§ EXERCISE DIRECTIONS: Please write out only the lines from the line with "You are a computer-use agent. Screen" to the line with "The image size", inclusive, exactly as they stand below, without the pictures.

§ EXERCISE MATERIAL:
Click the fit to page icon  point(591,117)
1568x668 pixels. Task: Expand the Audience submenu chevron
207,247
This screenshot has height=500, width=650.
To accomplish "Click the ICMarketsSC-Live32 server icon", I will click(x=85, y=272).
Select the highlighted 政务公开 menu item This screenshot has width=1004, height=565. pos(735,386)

...

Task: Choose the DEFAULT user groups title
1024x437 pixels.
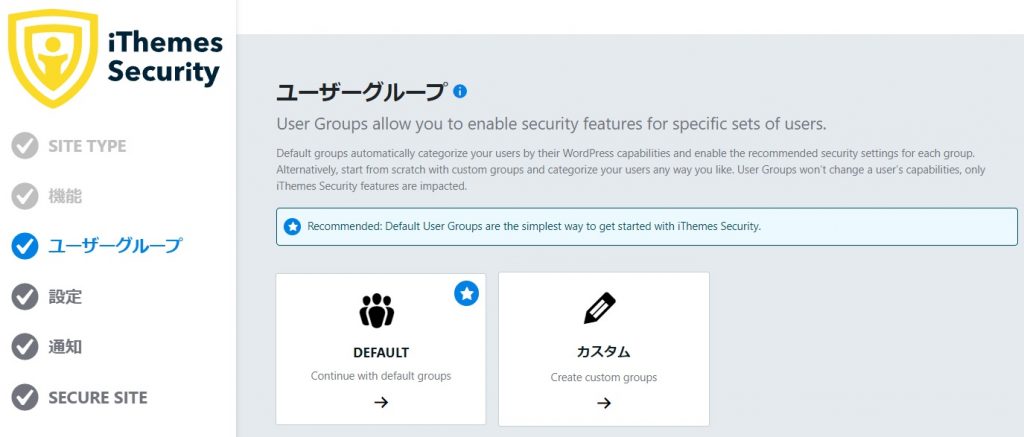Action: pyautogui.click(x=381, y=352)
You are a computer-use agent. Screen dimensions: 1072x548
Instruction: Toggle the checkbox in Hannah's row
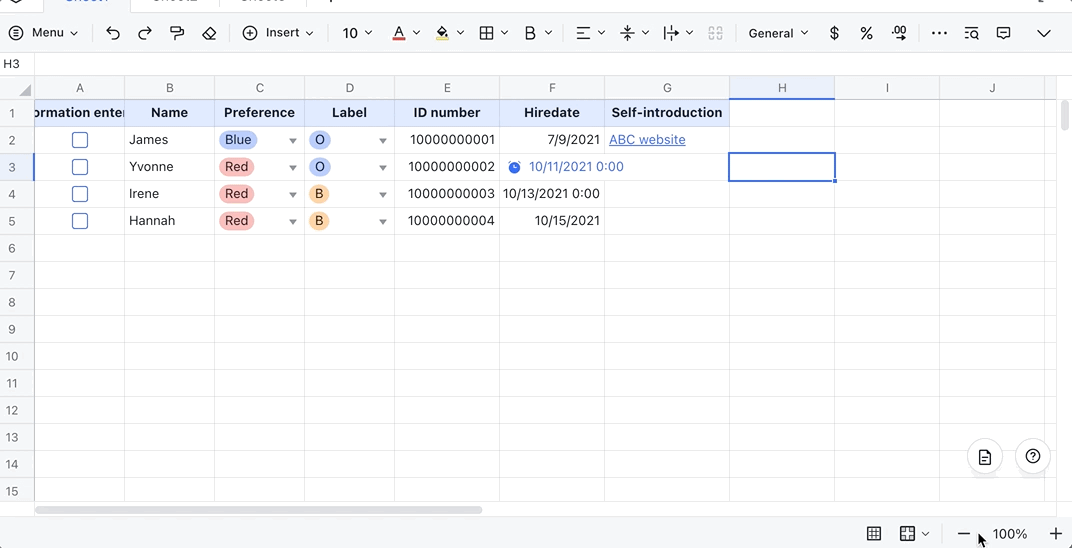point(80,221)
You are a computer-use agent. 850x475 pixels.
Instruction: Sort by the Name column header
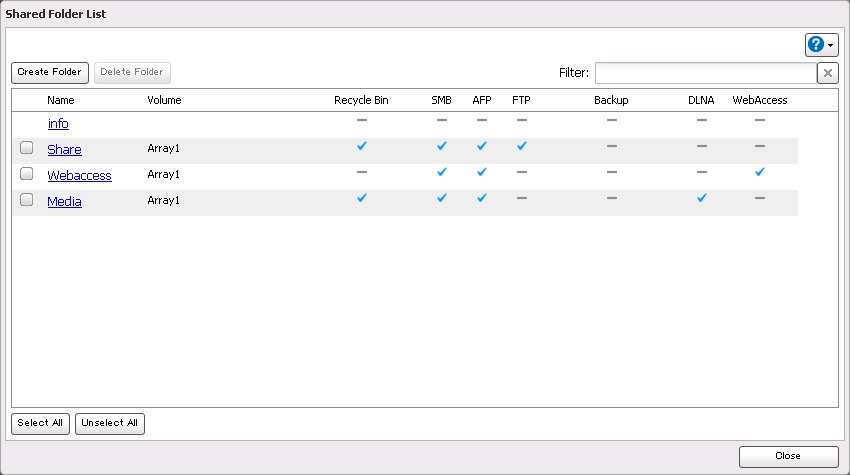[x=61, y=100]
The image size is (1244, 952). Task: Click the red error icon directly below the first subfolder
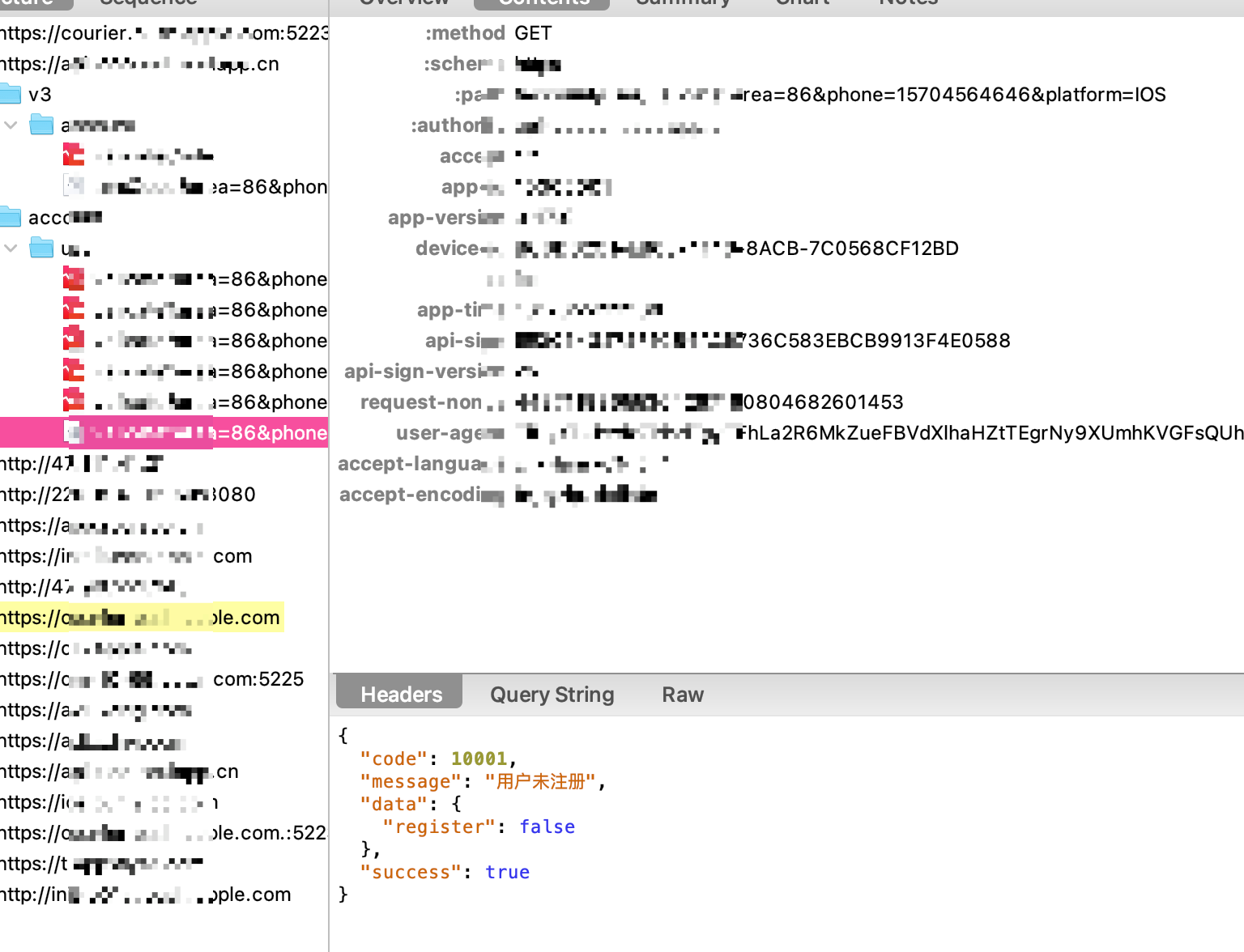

---

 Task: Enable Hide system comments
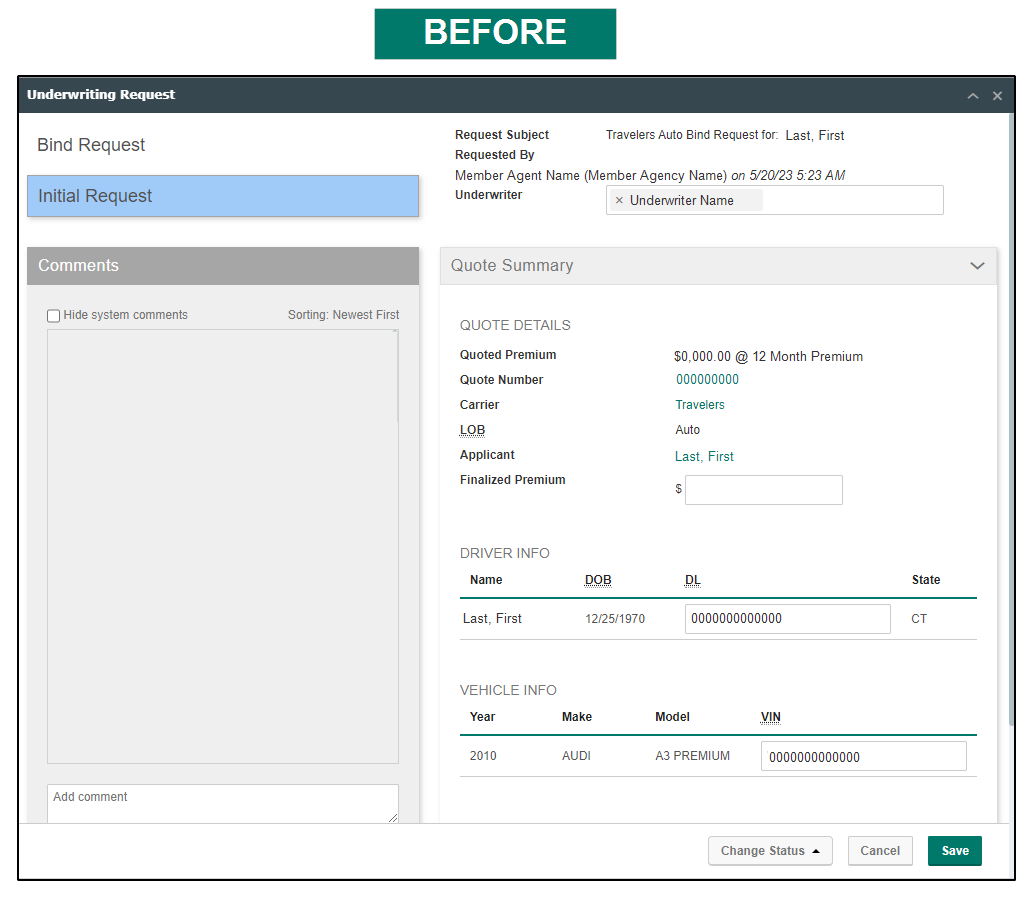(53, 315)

§ ANSWER AREA:
You are a computer-use agent. Screen dimensions: 1072x548
Instruction: Toggle the checkbox in Hannah's row
point(80,221)
You are a computer-use agent. 850x475 pixels.
Instruction: Sort by the Name column header
[x=61, y=100]
The image size is (1244, 952). Task: Click the red error icon directly below the first subfolder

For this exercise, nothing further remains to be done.